• REQUIREMENT:
Reproduce every line of the material below, requests included, leaving out the pictures, and scale each coordinate in the answers by 1.05, rounding to the nearest whole number with halves rounded up. Keep all numbers in the requests unchanged.

......

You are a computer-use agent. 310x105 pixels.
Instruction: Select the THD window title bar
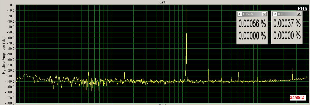tap(287, 14)
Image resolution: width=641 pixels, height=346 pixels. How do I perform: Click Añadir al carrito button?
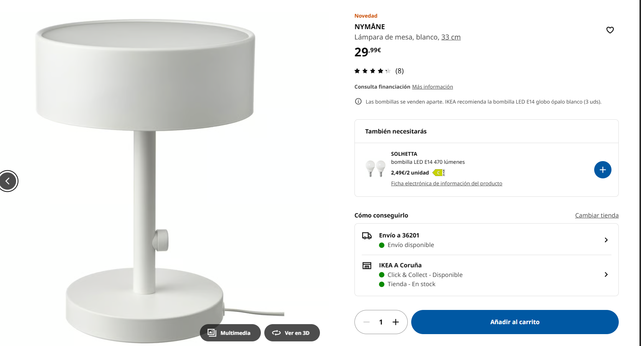tap(515, 322)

......

• RESPONSE TO THIS TASK:
You are a computer-use agent. 310x105 pixels.
Instruction: Select the THD window title bar
tap(301, 15)
Image resolution: width=641 pixels, height=346 pixels. How do I perform: Click Añadir al carrito button?
tap(541, 338)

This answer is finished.